EXERCISE DIRECTIONS —
Reproduce all of the following material word for word, leaving out the pictures.
[Start of MATERIAL]
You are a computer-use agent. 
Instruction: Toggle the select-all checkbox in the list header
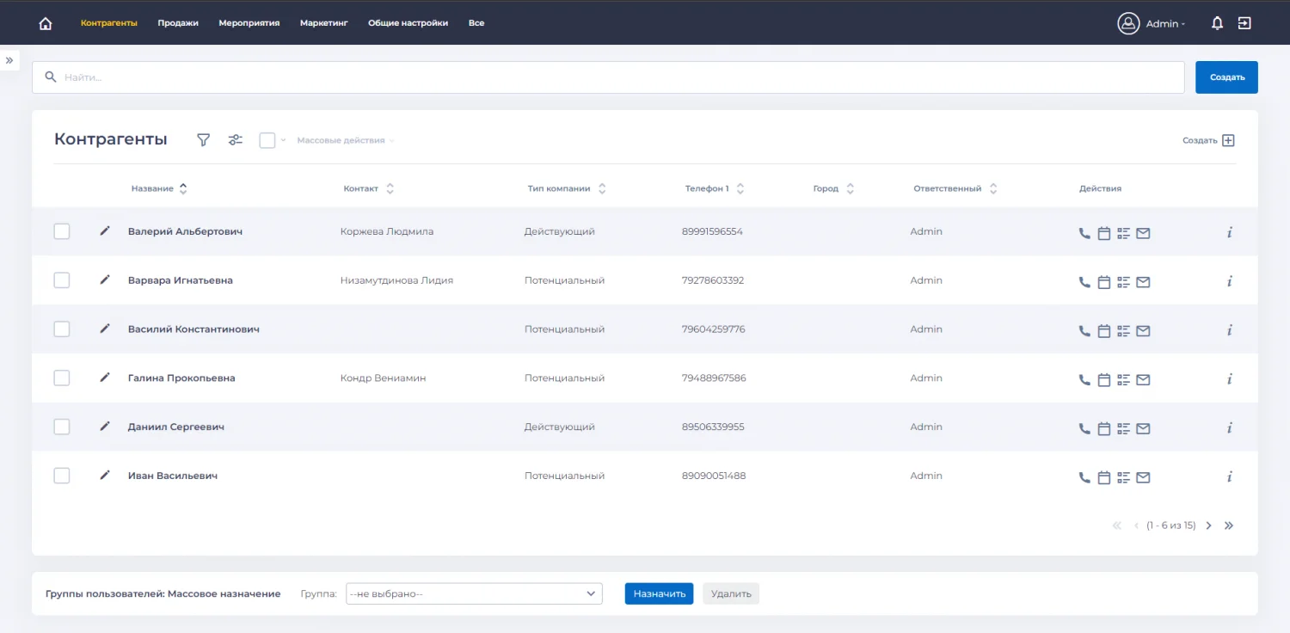point(267,140)
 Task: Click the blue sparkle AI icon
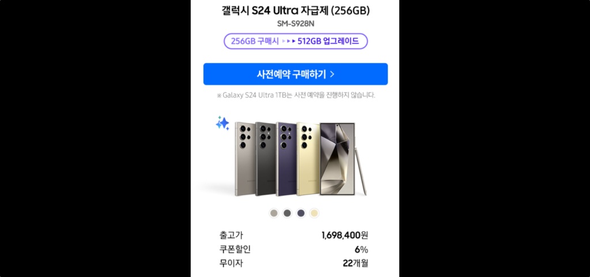pyautogui.click(x=222, y=123)
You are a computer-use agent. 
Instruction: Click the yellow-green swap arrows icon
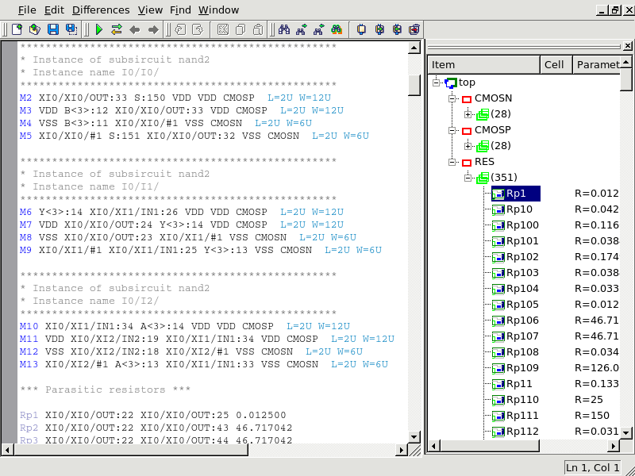pyautogui.click(x=117, y=29)
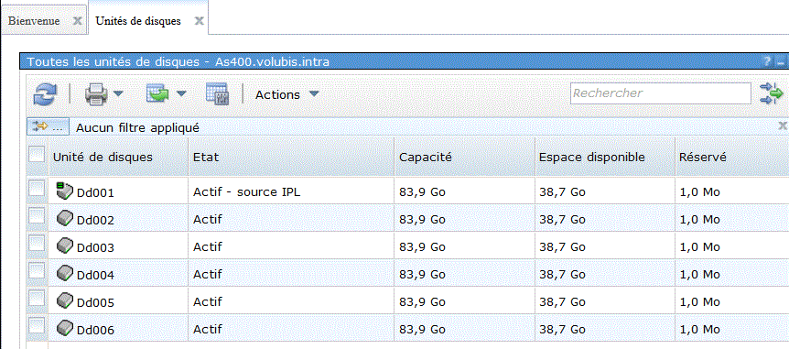Click the refresh table icon
Image resolution: width=789 pixels, height=349 pixels.
(x=45, y=94)
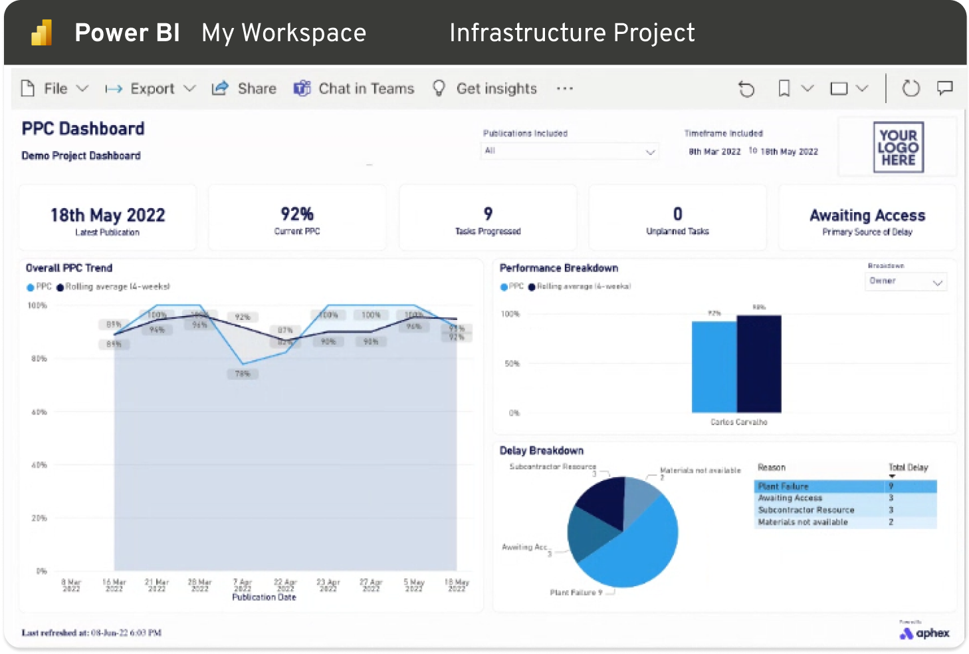969x654 pixels.
Task: Expand the bookmark dropdown chevron
Action: pos(808,88)
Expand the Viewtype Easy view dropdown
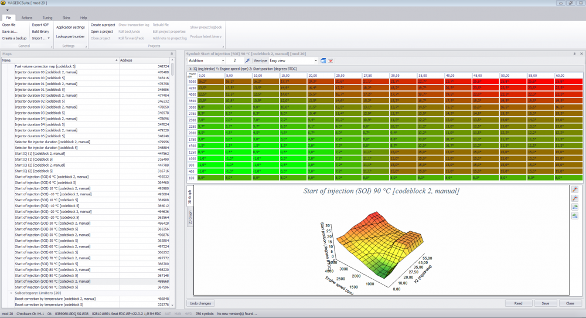 pyautogui.click(x=316, y=60)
[End of MATERIAL]
CORRECT RESPONSE —
You are a computer-use agent. 
Instruction: Toggle the select-all checkbox in the list header
point(267,140)
 Task: Click the blue sparkle AI icon
pyautogui.click(x=222, y=123)
You are a computer-use agent. 
Instruction: Click the yellow-green swap arrows icon
pyautogui.click(x=117, y=29)
Click the refresh table icon
Image resolution: width=789 pixels, height=349 pixels.
(x=45, y=94)
969x654 pixels.
Task: Expand the bookmark dropdown chevron
Action: pos(808,88)
Expand the Viewtype Easy view dropdown
 pyautogui.click(x=316, y=60)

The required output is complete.